Thurlow · 26/07/2013 12:45

God, that Confetti forum has done more than anything else in my life to reinforce my belief that I never want to get married Shock

FreedomOfTheTess · 26/07/2013 12:56

I've just the first thread and all of this.

I'm stunned anyone could be so rude.

I loved your reply Tidy, dignified and to the point, and you can do no more.

EldritchCleavage · 26/07/2013 13:06

Oh, don't say that Thurlow. Really plenty of people have lovely, friendly, lo-key normal weddings (like me), it's just that by definition the people who had or are having them are not on the Confetti website.

I'm going to a reception next month that is a buffet lunch in the garden for family and friends, children welcome. It will be fabulous and informal (men aren't even wearing suits) and a wonderful family reunion.
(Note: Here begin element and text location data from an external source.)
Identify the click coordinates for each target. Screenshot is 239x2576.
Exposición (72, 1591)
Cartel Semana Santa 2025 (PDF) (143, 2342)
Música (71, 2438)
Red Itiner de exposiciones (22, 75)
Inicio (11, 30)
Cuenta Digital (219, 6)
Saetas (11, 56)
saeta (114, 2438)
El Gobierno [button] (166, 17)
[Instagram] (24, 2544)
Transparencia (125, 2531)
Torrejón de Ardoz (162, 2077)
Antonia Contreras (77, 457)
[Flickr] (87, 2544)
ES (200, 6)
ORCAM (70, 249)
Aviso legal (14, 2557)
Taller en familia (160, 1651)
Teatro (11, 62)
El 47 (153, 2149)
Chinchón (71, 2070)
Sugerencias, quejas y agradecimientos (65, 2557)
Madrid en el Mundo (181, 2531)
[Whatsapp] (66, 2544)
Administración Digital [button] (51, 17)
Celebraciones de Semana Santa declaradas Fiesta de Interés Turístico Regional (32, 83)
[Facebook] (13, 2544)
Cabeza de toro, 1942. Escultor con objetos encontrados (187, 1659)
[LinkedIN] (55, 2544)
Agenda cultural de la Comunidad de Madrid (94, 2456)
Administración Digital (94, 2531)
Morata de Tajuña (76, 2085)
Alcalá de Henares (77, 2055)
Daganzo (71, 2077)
The whole recent wedding culture is a mystery to me, from adult bridesmaids, extravagant hen/stag dos, strops, favours (what the hecky peck are those) to drunkenness.

And I know many people will say that everyone can please themselves, which is of course true, but so many people on here or elsewhere seem to be feeling trapped into doing expensive things because it's the done thing, when lots of us have never even heard of what that thing is.